In [77]:
from googleapiclient.discovery import build
from google_auth_oauthlib.flow import InstalledAppFlow
from google.auth.transport.requests import Request
import pickle
import os.path
import base64
import email
from bs4 import BeautifulSoup
from datetime import datetime, timedelta, timezone

In [78]:
SCOPES = ['https://www.googleapis.com/auth/gmail.readonly']

In [80]:
def getEmails():
    # Variable creds will store the user access token.
    # If no valid token found, we will create one.
    creds = None

    # The file token.pickle contains the user access token.
    # Check if it exists
    if os.path.exists('token.pickle'):

        # Read the token from the file and store it in the variable creds
        with open('token.pickle', 'rb') as token:
            creds = pickle.load(token)

    # If credentials are not available or are invalid, ask the user to log in.
    if not creds or not creds.valid:
        if creds and creds.expired and creds.refresh_token:
            creds.refresh(Request())
        else:
            flow = InstalledAppFlow.from_client_secrets_file('credentials.json', SCOPES)
            creds = flow.run_local_server(port=0)

        # Save the access token in token.pickle file for the next run
        with open('token.pickle', 'wb') as token:
            pickle.dump(creds, token)

    # Connect to the Gmail API
    service = build('gmail', 'v1', credentials=creds)

    # Request a list of all the messages
    # Calculate the timestamp for 24 hours ago
    now = datetime.now(timezone.utc)
    yesterday = now - timedelta(days=1)
    yesterday_timestamp = int(yesterday.timestamp())
    query = f'after:{yesterday_timestamp} (category:primary OR category:updates)'
    result = service.users().messages().list(userId='me', q=query).execute()
    messages = result.get('messages')

    # Check if messages are returned
    if not messages:
        print("No new messages found.")
        return

    # Messages is a list of dictionaries where each dictionary contains a message id.
    # Iterate through all the messages
    for msg in messages:
        # Get the message from its id
        txt = service.users().messages().get(userId='me', id=msg['id']).execute()
        # Use try-except to avoid any Errors
        try:
            # Get value of 'payload' from dictionary 'txt'
            payload = txt['payload']
            headers = payload['headers']

            # Look for Subject and Sender Email in the headers
            subject = sender = None
            for d in headers:
                if d['name'] == 'Subject':
                    subject = d['value']
                elif d['name'] == 'From':
                    sender = d['value']

            # The Body of the message is in Encrypted format. So, we have to decode it.
            # Get the data and decode it with base64 decoder.

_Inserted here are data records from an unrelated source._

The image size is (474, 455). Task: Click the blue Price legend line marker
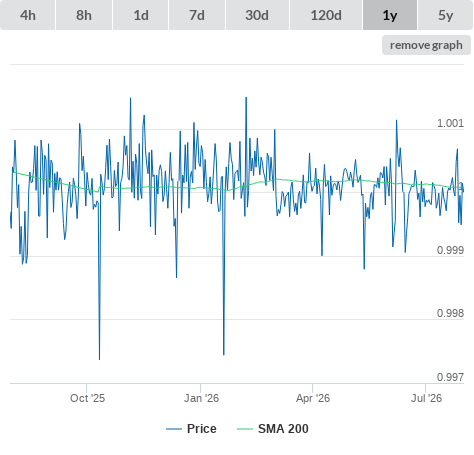(174, 429)
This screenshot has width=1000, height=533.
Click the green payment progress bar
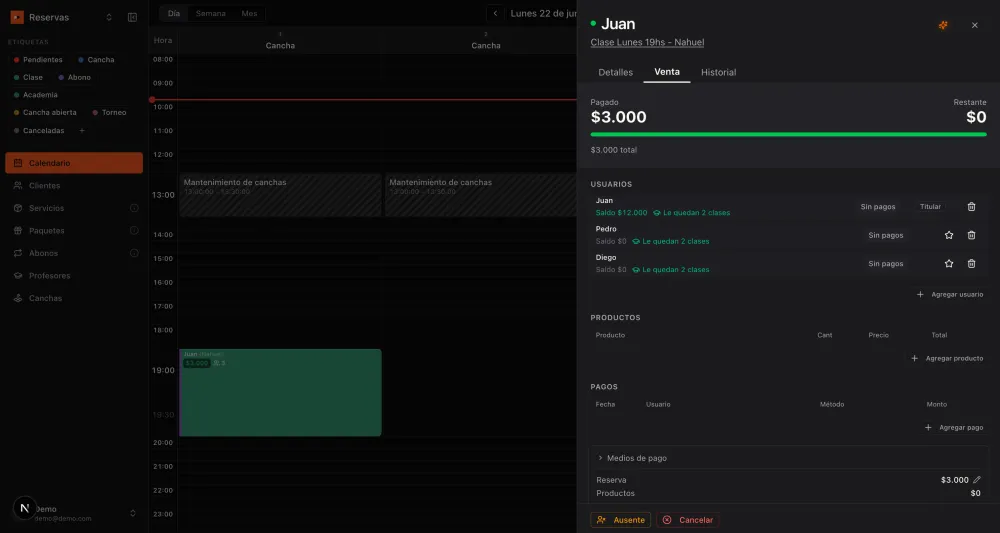pos(788,135)
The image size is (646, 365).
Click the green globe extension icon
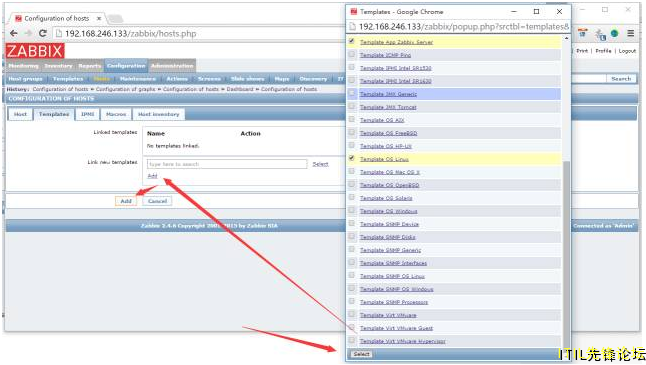coord(614,34)
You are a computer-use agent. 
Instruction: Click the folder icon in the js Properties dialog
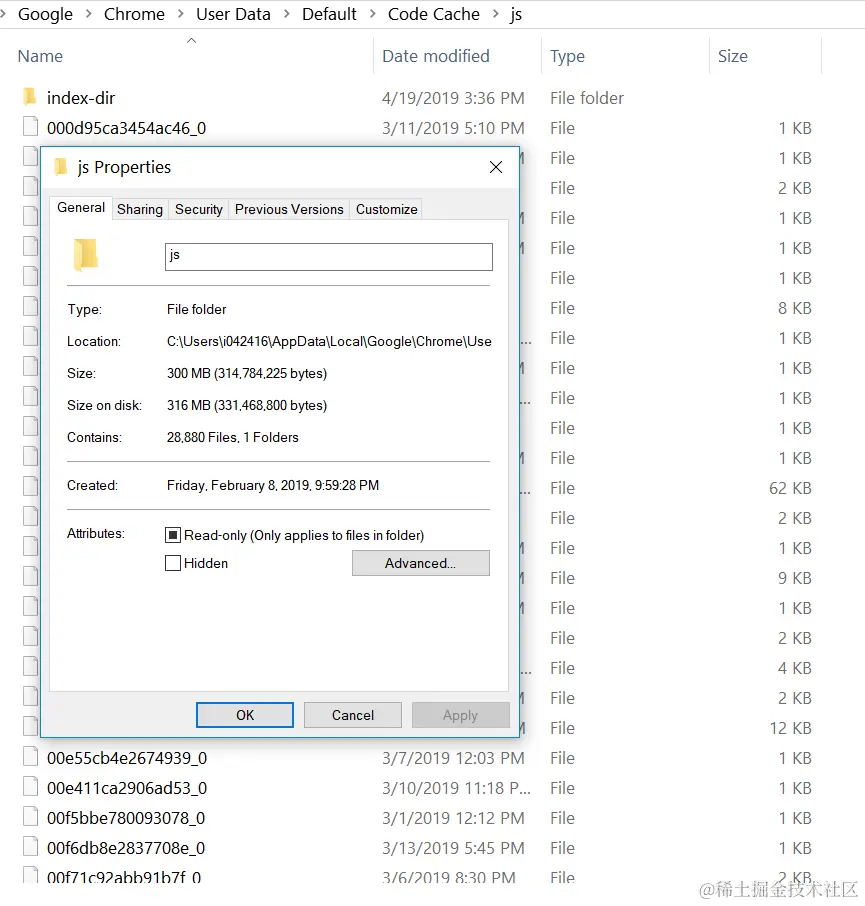(85, 254)
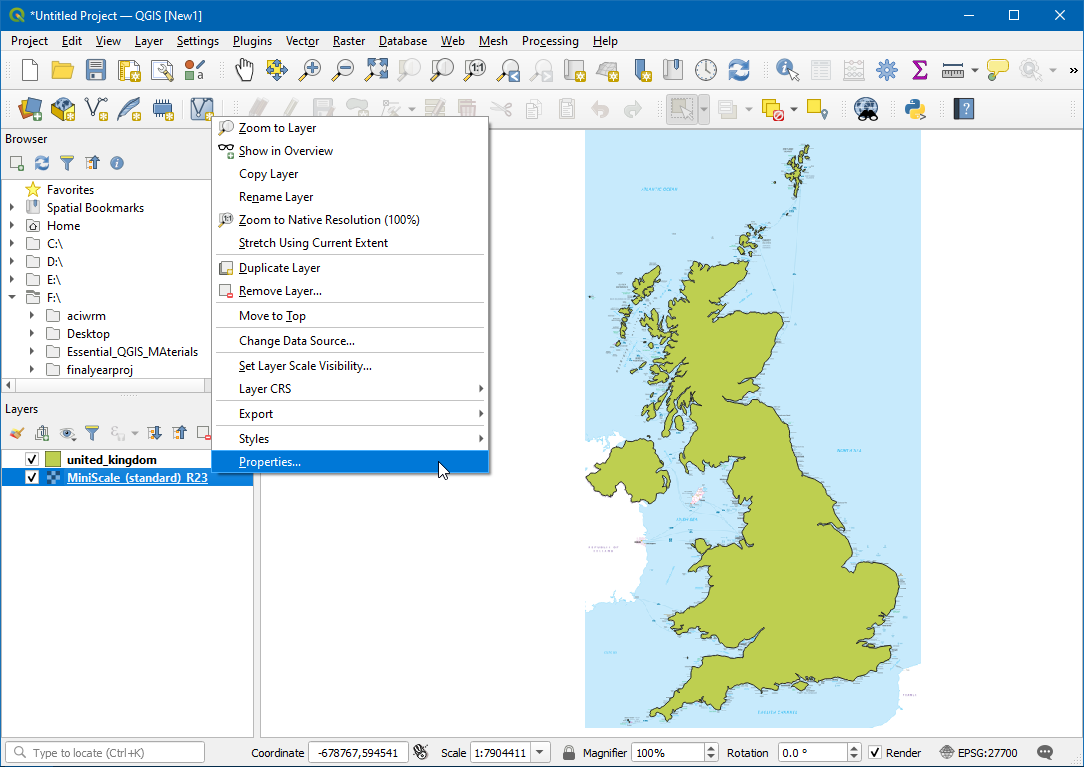Expand the Spatial Bookmarks node
The image size is (1084, 767).
[x=12, y=208]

            print(payload)

            if 'parts' in txt['payload']:
                for part in txt['payload']['parts']:
                    if part['mimeType'] == 'text/html':
                        data = part['body']['data']
                        data = data.replace("-", "+").replace("_", "/")
                        decoded_data = base64.b64decode(data)
                        soup = BeautifulSoup(decoded_data, "html.parser")

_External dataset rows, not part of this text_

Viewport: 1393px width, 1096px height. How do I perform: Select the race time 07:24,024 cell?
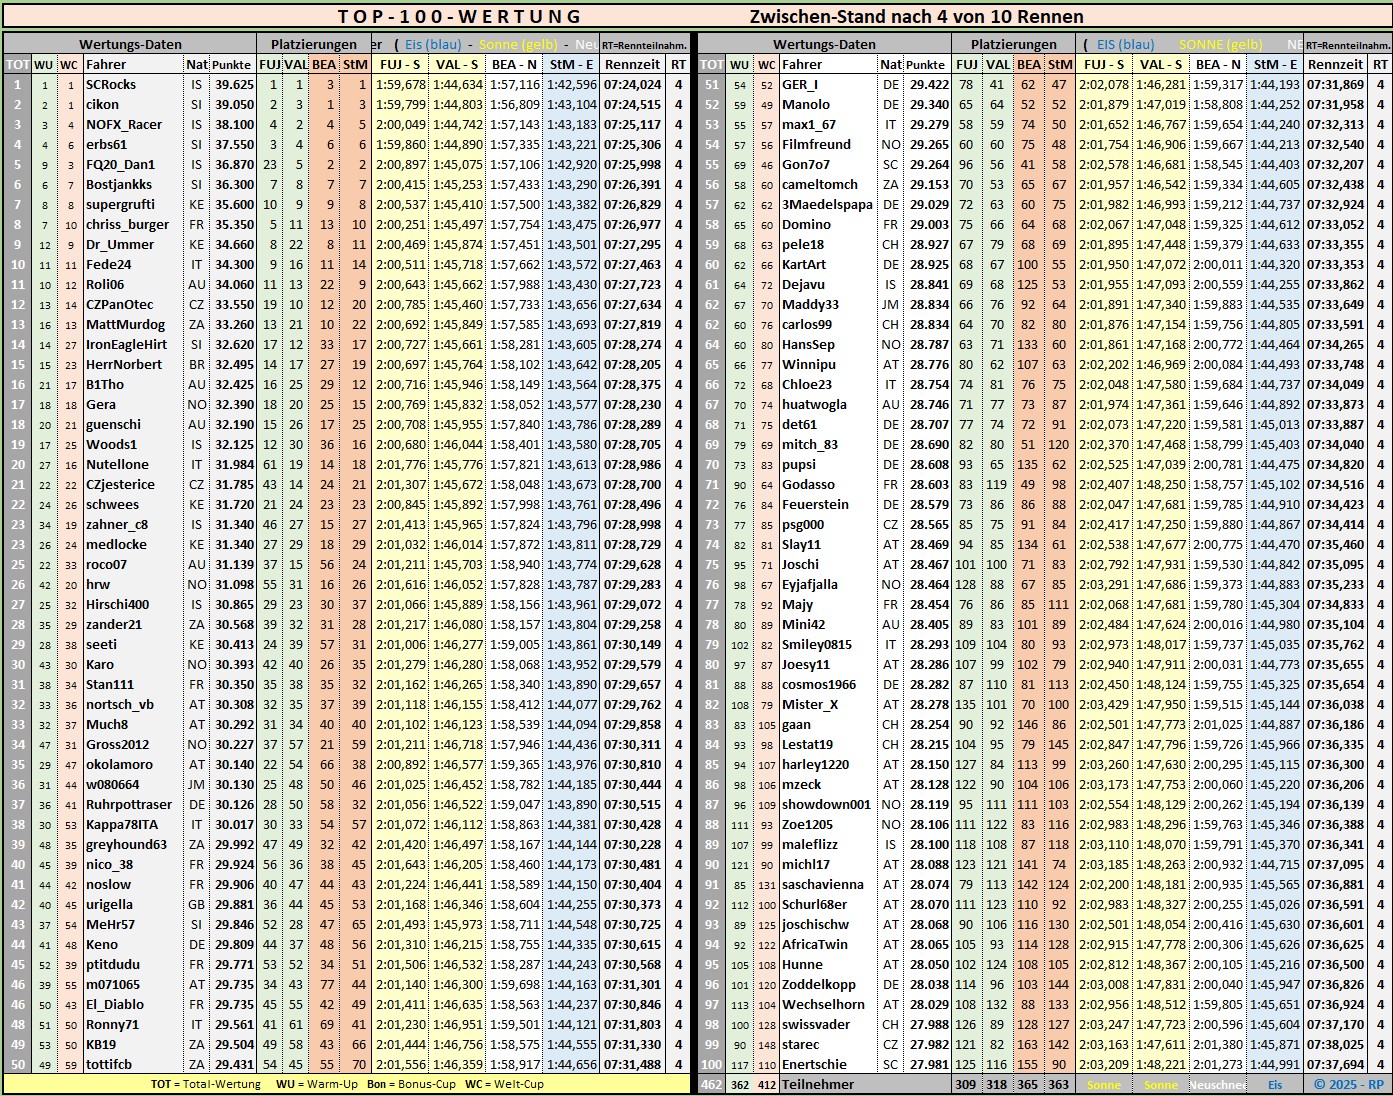click(x=632, y=85)
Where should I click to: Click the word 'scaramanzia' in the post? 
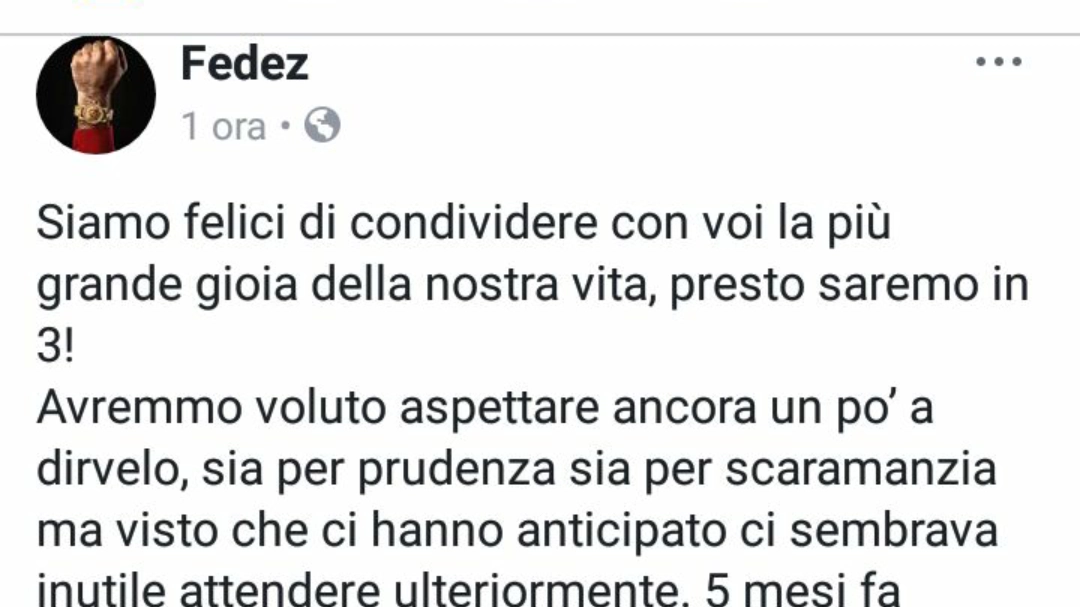[861, 469]
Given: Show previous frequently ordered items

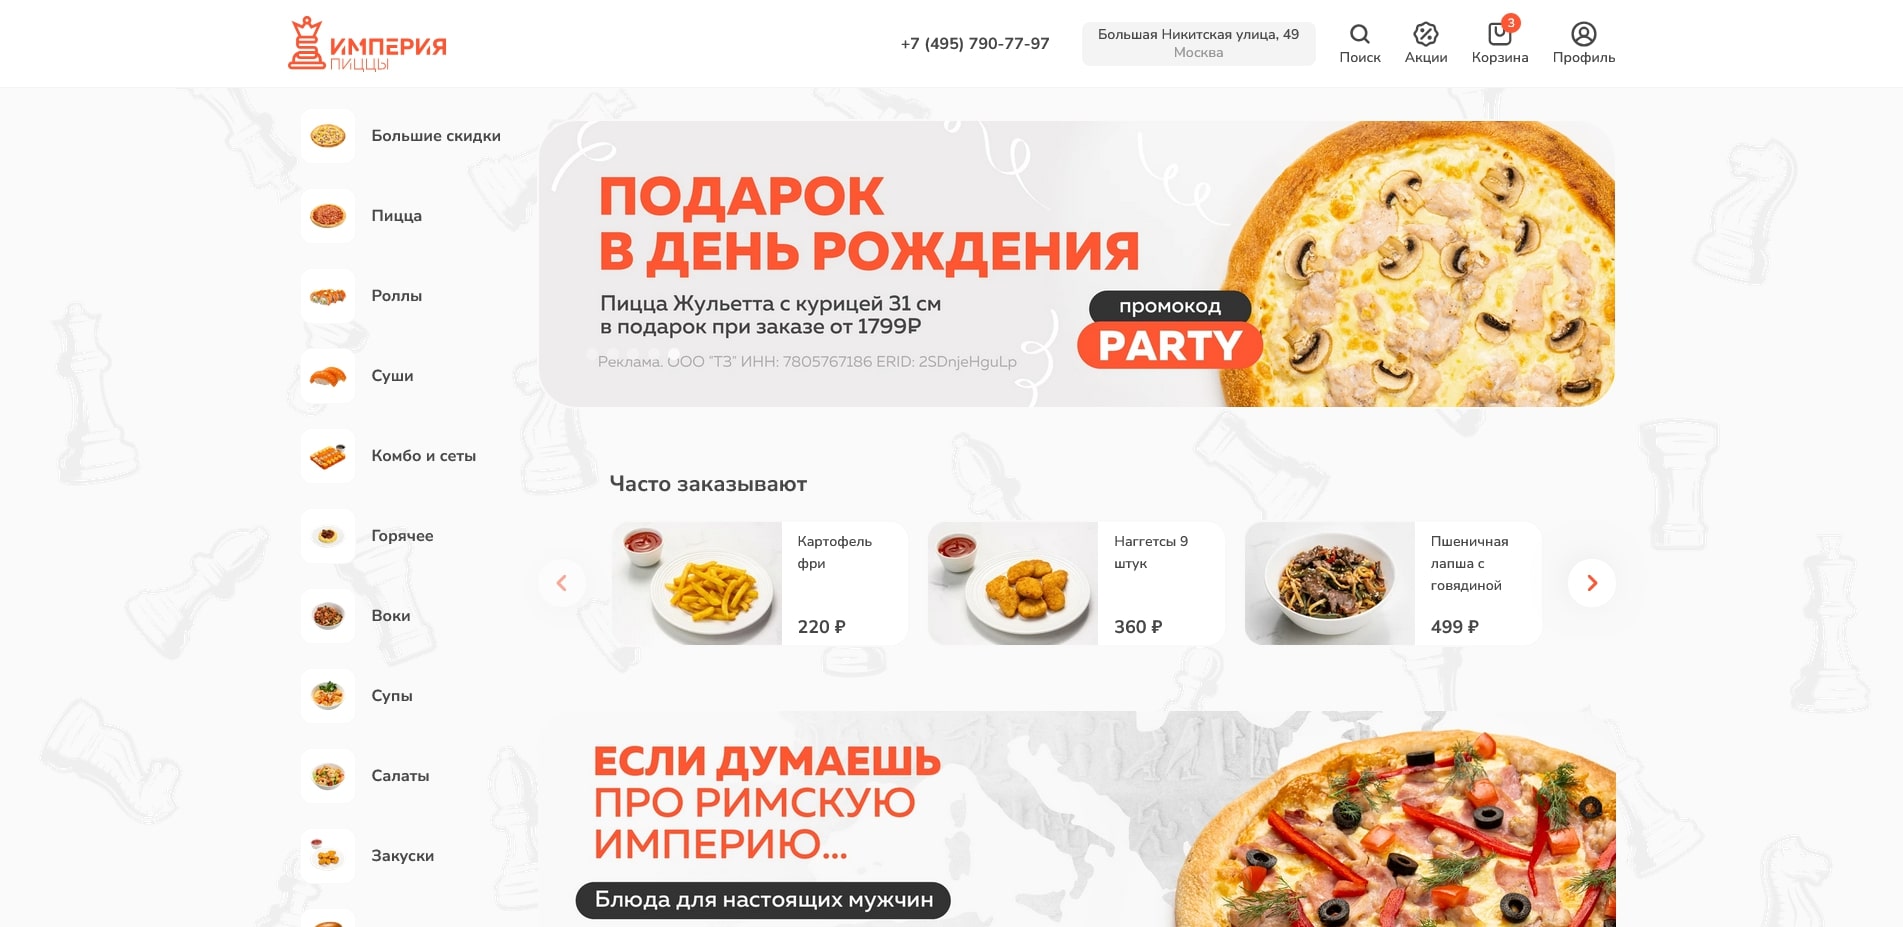Looking at the screenshot, I should [562, 583].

                        # Extract links and append to the text
                        for a in soup.find_all('a', href=True):
                            a_text = f"{a.text} ({a['href']})"
                            a.replace_with(a_text)

                        body = soup.get_text()

                    elif part['mimeType'] == 'text/plain':
                        data = part['body']['data']
                        data = data.replace("-", "+").replace("_", "/")
                        decoded_data = base64.b64decode(data)
                        body = decoded_data.decode('utf-8')
            else:
                data = payload['body'].get('data')
                if data:
                    data = data.replace("-", "+").replace("_", "/")
                    decoded_data = base64.b64decode(data)
                    body = decoded_data.decode('utf-8')

            # Generate a filename
            filename = f"emails/{sender}_{msg['id']}.txt"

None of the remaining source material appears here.